··· Records supplied
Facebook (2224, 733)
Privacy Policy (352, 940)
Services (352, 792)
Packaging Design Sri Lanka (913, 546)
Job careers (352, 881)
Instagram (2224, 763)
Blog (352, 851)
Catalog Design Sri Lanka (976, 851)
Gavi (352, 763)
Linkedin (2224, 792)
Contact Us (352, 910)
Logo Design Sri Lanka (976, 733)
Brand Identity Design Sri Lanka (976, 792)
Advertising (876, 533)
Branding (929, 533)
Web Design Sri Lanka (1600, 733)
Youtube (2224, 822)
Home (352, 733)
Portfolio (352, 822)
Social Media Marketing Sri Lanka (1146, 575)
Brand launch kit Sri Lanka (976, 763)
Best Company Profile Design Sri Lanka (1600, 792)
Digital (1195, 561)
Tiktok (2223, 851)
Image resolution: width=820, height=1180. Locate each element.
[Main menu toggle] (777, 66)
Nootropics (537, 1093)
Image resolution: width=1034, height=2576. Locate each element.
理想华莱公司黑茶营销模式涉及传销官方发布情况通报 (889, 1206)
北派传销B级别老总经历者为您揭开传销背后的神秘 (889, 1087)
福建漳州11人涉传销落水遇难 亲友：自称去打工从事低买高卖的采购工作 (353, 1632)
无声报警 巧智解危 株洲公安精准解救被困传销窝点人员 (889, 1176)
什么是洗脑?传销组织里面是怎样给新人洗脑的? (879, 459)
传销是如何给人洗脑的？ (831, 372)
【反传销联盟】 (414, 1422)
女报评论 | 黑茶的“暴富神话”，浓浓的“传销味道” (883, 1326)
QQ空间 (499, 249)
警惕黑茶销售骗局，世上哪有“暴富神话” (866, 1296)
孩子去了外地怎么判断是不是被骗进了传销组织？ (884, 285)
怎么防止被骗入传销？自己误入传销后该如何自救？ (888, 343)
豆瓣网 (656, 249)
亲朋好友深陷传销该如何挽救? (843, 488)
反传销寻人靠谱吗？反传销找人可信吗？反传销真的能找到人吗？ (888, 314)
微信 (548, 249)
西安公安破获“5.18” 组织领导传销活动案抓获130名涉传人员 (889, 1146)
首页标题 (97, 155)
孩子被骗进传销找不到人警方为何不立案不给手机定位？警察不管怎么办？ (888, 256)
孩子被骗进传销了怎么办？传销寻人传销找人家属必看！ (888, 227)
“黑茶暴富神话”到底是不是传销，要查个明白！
······
What the task asks - Only the lines from the one that contains "Advertising (876, 533)" to the end of the data should be output, exactly as they appear.

Response -
Advertising (876, 533)
Branding (929, 533)
Web Design Sri Lanka (1600, 733)
Youtube (2224, 822)
Home (352, 733)
Portfolio (352, 822)
Social Media Marketing Sri Lanka (1146, 575)
Brand launch kit Sri Lanka (976, 763)
Best Company Profile Design Sri Lanka (1600, 792)
Digital (1195, 561)
Tiktok (2223, 851)
Image resolution: width=820, height=1180. Locate each element.
[Main menu toggle] (777, 66)
Nootropics (537, 1093)
Image resolution: width=1034, height=2576. Locate each element.
理想华莱公司黑茶营销模式涉及传销官方发布情况通报 (889, 1206)
北派传销B级别老总经历者为您揭开传销背后的神秘 (889, 1087)
福建漳州11人涉传销落水遇难 亲友：自称去打工从事低买高卖的采购工作 (353, 1632)
无声报警 巧智解危 株洲公安精准解救被困传销窝点人员 (889, 1176)
什么是洗脑?传销组织里面是怎样给新人洗脑的? (879, 459)
传销是如何给人洗脑的？ (831, 372)
【反传销联盟】 (414, 1422)
女报评论 | 黑茶的“暴富神话”，浓浓的“传销味道” (883, 1326)
QQ空间 (499, 249)
警惕黑茶销售骗局，世上哪有“暴富神话” (866, 1296)
孩子去了外地怎么判断是不是被骗进了传销组织？ (884, 285)
怎么防止被骗入传销？自己误入传销后该如何自救？ (888, 343)
豆瓣网 (656, 249)
亲朋好友深陷传销该如何挽救? (843, 488)
反传销寻人靠谱吗？反传销找人可信吗？反传销真的能找到人吗？ (888, 314)
微信 (548, 249)
西安公安破获“5.18” 组织领导传销活动案抓获130名涉传人员 (889, 1146)
首页标题 (97, 155)
孩子被骗进传销找不到人警方为何不立案不给手机定位？警察不管怎么办？ (888, 256)
孩子被骗进传销了怎么办？传销寻人传销找人家属必看！ (888, 227)
“黑茶暴富神话”到底是不是传销，要查个明白！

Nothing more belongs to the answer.